Kinship Caregivers
Kinship caregivers and suitable others are a wonderful resource for children needing out-of-home care. Over half of all out-of-home placed children are with kinship providers. At the Alliance, we offer specialized training and support for kinship caregivers in addition to the generalized caregiver services available.
Specialized Training for Kinship Caregivers
Kinship Core Training (KCT): KCT is designed to help kinship caregivers develop the skills they need to care for children who have experienced complex trauma. KCT is intended to meet the training requirements for those kinship caregivers pursuing licensing.
Kinship Parenting: This webinar acknowledges the complexities associated with caring for children who are related, including: divided loyalties, redefining roles and relationships, setting boundaries with parents and other relatives, and the range of emotions including anger, resentment, guilt and/or embarrassment that caregivers can feel. Strategies for how to manage family dynamics and conflicts, identify triggers and effectively manage stress are shared.
Building Parental Resilience for Kinship Caregivers: This course teaches kinship caregivers about the importance of self-care and practical ideas for how to do it. Participants will also learn about the behaviors that foster a protective environment for parents and children.
Caregiver Coaching: Kinship 101: This coaching session for caregivers covers the financial, legal, and emotional challenges of raising a relative’s child.
The Inherent Strengths in Kinship Families Series
The Inherent Strengths in Kinship Families is a training series developed by Dr. Joseph Crumbley for kinship caregivers. The 6-course series takes a strength-based perspective in outlining different topics that are unique to kinship families and providing strategies for caregivers.
The courses in this series can be completed in any order. Find registration links for all of The Inherent Strengths in Kinship Families courses here. Descriptions of each course can be found below.
The Inherent Strengths in Kinship Families: Adaptability
This module focuses on the strength of the kinship family’s adaptability to keep children in the family when they are unable to remain with their parents. Caregivers are provided with approaches to assist the family in adjusting and adapting to changes in family dynamics, roles, and relationships.
The Inherent Strengths in Kinship Families: Attachment
This module describes the unique characteristics and strengths of attachments between kinship caregivers and their children. Approaches to enhance these attachments are provided.

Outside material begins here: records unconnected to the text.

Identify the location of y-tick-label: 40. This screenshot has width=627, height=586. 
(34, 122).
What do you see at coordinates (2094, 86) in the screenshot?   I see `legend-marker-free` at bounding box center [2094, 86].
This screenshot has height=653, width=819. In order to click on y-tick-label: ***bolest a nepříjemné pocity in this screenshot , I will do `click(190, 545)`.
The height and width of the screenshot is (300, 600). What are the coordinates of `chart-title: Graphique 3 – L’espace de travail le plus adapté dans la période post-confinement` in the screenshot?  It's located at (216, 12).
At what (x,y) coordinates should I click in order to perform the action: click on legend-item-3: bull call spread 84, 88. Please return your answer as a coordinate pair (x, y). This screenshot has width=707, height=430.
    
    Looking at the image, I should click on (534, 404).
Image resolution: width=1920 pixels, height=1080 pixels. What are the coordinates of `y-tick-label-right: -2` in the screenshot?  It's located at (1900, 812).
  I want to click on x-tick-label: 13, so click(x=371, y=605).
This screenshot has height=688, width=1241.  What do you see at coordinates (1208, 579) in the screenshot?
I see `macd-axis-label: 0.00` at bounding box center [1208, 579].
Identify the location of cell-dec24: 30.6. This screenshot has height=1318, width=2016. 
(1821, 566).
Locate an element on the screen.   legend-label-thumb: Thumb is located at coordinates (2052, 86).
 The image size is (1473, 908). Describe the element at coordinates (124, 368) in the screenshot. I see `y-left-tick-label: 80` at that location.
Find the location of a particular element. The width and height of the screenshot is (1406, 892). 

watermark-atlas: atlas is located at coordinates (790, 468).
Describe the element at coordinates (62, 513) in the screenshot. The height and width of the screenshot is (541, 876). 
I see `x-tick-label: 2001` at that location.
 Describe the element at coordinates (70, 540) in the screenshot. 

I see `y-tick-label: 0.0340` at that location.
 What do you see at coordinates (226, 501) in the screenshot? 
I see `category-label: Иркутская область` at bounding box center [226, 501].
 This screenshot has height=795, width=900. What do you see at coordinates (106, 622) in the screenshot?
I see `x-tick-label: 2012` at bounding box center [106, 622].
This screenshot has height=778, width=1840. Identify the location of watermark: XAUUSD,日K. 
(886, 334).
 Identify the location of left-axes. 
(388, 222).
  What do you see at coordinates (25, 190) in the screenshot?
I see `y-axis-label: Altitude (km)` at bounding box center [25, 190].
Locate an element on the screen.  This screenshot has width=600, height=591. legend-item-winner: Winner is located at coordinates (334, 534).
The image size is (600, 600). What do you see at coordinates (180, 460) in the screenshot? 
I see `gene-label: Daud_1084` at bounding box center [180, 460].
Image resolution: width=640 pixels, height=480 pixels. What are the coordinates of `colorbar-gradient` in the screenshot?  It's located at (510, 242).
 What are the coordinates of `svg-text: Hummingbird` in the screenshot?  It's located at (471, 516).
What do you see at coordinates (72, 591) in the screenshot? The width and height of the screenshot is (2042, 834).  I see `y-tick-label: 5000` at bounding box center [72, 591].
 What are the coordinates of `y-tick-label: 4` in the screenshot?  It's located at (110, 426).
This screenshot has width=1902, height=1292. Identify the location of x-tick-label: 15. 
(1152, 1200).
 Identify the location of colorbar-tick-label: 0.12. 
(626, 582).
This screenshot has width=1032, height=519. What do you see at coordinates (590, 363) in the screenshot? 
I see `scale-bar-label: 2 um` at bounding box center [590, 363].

The Inherent Strengths in Kinship Families: Co-Parenting
This module focuses on how caregivers can facilitate co-parenting with the children’s birth parents. Caregivers are provided approaches that utilize the strengths of common goals and pre-existing relationships between the caregiver, birth parents, and children. Learning Objectives: (1) Define co-parenting specific to kinship families (2) Identify the strengths of co-parenting in kinship families (3) Provide approaches for caregivers to engage and involve birth parents in co-parenting
The Inherent Strengths in Kinship Families: Healing
This module focuses on how kinship caregivers can minimize the trauma of loss children experience when separated from their birth parents. The sharing of loss and grief between children and their caregivers is a strength of kinship families.
The Inherent Strengths in Kinship Families: Identity
This module explains the role caregivers have in the positive identity formation of children in kinship care. Caregivers are equipped with approaches to assist their children in making positive choices and decisions to avoid and disrupt family patterns based on their own values and identities. Learning Objectives: (1) Define and highlight the importance of identity formation/development (2) Explain why kinship families have a significant impact on identity formation (3) Describe how to impact the development of positive identity (4) Identify how to help in the development of identities that disrupt family cycles
The Inherent Strengths in Kinship Families: Legacy
This module discusses how the sharing of legacies is a strength between caregivers and their children. This module also identifies strategies for how caregivers can create new family traditions, rites of passage, and goals that interrupt family cycles.
Alliance CaRES
The Alliance CaRES program offers direct support to you as you care for your relative child or child you know. Their website has information about how to sign up for services, find community assistance and more. You can also get connected directly with a CaRES Mentor who can give you emotional support, share their experiences, and connect you to regional and state resources.